==== Records for this exercise ====

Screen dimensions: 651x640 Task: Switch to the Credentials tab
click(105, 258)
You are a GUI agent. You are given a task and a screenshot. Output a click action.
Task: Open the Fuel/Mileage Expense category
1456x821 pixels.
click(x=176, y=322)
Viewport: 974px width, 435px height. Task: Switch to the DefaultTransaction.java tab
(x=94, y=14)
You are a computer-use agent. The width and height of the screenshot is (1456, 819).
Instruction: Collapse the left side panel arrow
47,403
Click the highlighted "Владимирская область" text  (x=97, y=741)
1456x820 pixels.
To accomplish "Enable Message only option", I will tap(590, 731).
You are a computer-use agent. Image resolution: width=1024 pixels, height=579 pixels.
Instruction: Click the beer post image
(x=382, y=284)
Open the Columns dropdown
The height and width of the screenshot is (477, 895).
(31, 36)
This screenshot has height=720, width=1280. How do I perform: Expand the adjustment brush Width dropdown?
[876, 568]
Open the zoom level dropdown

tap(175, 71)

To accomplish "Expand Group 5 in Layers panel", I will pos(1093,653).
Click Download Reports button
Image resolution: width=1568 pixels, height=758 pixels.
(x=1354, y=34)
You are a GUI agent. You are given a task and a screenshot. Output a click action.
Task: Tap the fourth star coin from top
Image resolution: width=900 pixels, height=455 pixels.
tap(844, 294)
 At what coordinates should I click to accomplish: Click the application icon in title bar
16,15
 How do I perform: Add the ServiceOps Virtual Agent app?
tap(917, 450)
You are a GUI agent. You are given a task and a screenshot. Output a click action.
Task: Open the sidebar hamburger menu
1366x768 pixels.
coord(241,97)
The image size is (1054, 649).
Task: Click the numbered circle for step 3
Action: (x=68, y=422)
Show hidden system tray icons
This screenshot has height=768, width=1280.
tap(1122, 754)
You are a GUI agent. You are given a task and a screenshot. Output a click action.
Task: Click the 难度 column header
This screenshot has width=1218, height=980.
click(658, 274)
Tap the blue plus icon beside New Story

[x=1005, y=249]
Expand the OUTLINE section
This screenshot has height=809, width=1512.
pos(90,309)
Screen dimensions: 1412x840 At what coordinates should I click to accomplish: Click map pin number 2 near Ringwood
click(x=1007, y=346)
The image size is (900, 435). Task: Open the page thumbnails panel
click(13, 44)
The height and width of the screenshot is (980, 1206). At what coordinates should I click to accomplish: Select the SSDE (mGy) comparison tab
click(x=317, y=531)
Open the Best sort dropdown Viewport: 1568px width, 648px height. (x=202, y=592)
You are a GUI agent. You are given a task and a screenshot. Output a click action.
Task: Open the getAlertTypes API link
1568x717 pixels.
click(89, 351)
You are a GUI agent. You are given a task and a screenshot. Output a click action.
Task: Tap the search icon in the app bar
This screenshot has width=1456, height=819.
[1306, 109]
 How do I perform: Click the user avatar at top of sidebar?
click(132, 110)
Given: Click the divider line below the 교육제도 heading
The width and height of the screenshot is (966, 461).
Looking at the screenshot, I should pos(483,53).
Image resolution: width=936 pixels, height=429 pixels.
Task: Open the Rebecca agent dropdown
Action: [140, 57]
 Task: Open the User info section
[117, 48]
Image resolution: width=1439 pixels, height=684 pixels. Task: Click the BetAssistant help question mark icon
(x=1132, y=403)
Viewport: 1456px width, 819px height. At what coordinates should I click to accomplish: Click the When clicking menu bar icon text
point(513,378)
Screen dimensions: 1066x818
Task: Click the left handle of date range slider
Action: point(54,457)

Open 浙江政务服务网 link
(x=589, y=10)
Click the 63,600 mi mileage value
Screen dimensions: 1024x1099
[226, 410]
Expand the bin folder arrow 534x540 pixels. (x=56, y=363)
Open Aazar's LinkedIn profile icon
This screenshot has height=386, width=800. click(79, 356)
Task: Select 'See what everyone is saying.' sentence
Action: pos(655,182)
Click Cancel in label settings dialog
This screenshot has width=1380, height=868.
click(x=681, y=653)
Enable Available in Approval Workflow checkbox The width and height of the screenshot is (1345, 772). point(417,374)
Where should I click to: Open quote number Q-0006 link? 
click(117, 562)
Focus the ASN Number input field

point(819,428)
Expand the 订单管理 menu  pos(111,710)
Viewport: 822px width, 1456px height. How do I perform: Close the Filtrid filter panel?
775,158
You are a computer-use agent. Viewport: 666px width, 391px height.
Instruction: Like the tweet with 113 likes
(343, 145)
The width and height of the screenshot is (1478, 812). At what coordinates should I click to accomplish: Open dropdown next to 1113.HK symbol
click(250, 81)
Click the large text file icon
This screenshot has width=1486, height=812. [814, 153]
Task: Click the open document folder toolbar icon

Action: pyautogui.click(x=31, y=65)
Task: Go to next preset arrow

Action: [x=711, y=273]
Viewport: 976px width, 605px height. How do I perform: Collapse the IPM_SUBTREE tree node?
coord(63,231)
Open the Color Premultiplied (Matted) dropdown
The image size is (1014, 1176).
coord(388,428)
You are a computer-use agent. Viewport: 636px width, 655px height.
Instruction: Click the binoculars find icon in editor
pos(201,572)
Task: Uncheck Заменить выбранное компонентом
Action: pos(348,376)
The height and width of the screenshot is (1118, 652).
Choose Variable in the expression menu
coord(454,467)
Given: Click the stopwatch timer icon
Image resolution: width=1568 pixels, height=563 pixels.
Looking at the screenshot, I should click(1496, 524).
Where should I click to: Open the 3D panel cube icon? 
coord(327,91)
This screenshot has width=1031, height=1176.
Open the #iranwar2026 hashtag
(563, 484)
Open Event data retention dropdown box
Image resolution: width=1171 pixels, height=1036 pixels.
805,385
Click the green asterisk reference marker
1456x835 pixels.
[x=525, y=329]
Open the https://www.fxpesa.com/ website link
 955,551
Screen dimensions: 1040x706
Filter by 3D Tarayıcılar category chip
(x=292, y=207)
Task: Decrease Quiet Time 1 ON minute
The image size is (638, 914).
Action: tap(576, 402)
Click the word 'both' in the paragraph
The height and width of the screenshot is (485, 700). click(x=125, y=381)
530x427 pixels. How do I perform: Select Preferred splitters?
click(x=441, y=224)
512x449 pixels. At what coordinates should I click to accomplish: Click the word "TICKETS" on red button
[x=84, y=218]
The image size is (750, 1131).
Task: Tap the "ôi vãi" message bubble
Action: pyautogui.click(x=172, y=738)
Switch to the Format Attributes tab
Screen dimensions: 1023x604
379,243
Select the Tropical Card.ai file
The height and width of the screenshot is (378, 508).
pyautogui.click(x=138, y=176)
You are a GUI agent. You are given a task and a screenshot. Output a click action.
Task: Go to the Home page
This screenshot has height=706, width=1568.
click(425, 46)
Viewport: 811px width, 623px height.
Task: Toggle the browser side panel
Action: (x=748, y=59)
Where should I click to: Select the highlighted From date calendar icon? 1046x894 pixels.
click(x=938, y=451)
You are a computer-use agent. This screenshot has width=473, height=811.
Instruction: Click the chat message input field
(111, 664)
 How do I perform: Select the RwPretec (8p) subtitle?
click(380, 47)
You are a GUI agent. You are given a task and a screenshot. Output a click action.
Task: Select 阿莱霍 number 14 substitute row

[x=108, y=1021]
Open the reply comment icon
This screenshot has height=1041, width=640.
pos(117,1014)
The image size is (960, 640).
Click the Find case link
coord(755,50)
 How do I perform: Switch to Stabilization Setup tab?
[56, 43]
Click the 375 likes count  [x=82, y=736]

====

Rewrite the rows as a numbered list with blank lines omitted, starting at the line that contains "Viewport: 974px width, 435px" and ending at the line that contains "tap(175, 71)", including both ends.

## Output for this task:
1. Viewport: 974px width, 435px height. Task: Switch to the DefaultTransaction.java tab
2. (x=94, y=14)
3. You are a computer-use agent. The width and height of the screenshot is (1456, 819).
4. Instruction: Collapse the left side panel arrow
5. 47,403
6. Click the highlighted "Владимирская область" text  (x=97, y=741)
7. 1456x820 pixels.
8. To accomplish "Enable Message only option", I will tap(590, 731).
9. You are a computer-use agent. Image resolution: width=1024 pixels, height=579 pixels.
10. Instruction: Click the beer post image
11. (x=382, y=284)
12. Open the Columns dropdown
13. The height and width of the screenshot is (477, 895).
14. (31, 36)
15. This screenshot has height=720, width=1280. How do I perform: Expand the adjustment brush Width dropdown?
16. [876, 568]
17. Open the zoom level dropdown
18. tap(175, 71)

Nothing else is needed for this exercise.